All the stereo stuff, the TVs, the computer, everything, were his. The rest of us bought our own computers just to get access. Not by decree, but by a silent occupation of spaces and dimensions--the way we know in a family what is ours and what is not--our way of life was established.
I used to wish--I mean, just wish, for a day without the yimmer-yammer of the TVTVTV and the boom ba boom blam blam of the radio. But it wasn't just entertainment for him, it was needful--deeply, internally needful, so the music machines stayed on until the day he died. And then the house was silent.
Everyone left it silent. We all knew the machines should be on, and we left them off. We sat and talked, played with iphones, watched a movie once in awhile.
I really needed the silence. Something internal to me, for a long time, had needed this lack of sound, and I bathed in it. Luxuriously I yielded like it was warm water, and it was making love to my body. Day after day after day I felt the sadness of no-tomorrows goodbyes and gratitude for the peace and quiet.
Today I was peeling potatoes, and I thought maybe a little music might be nice. I went to get my cell phone, found the name "Mike" in the directory and pushed 'delete.' "Do you really want to delete Mike?" the phone asked innocently. "God! How STOOPID technology really IS!" I protested in my heart. No! No! No! No! No! No! No! No! I was still breathing so I hit the delete button, put the phone back in my purse, and walked to the stereo.
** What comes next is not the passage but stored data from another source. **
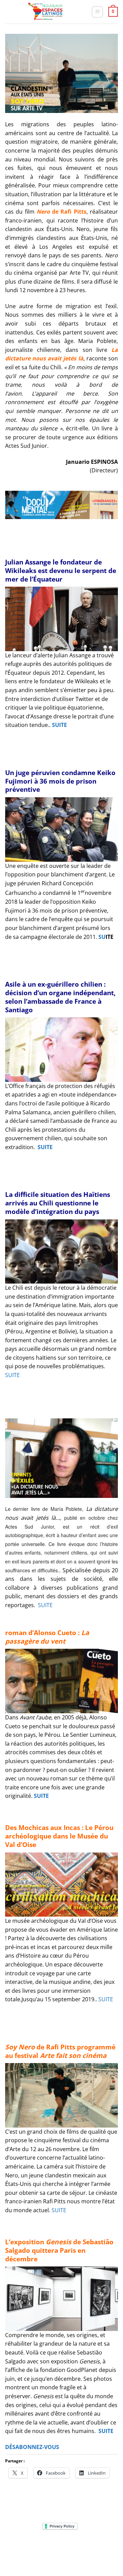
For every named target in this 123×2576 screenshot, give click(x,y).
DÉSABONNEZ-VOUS (32, 2447)
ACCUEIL (17, 2547)
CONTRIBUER (45, 2557)
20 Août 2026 (78, 2557)
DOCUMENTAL (98, 2547)
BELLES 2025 (33, 2552)
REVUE (37, 2547)
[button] (97, 11)
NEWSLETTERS (64, 2547)
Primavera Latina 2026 (77, 2552)
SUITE (59, 725)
First, you have to get a butter knife from the kitchen to pry the glass door open with. [check] Then you have to decide which black box is the radio receiver. [check] Then, you have to turn it on. [check] Then you have to find out how to make it do the radio function... ANDTHENMUSICBLAAAAAAAAASSSSSSSTTTTTTIIIIINNNNGGGGOMGITSSOLOUDTOO LOUDGAAAAAAAAA!!!!!!!!!!!!!!!!!!!! (turn it down [check])
It was still set to about 10,000 decibels. It was set there by his hand. Nobody else would set it so high. And I had turned it down. That was really sad. We pass through this life, we move stuff around. We put this here and that there. We DID something in the world, and then some asshole comes along and undoes it, and it will never, ever be that way again. The little, little things that we do. You could say we do "precious little", or you could say that the little things we do can be precious.
It was probably set that way on the last Sunday where he went out to sit on the back porch to watch me work in the yard. (I know that sounds a little odd, but remember he wasn't well.) I don't mind stuff like that. I will work for you. I will give you whatever you need. But who watches me work? Who thinks of me and cares for me? Whose eyes are at my side, full of love? Nobody's now.
Turning the radio down made that last day be over.
I changed the station to one that we both liked, and I began to peel the potatoes.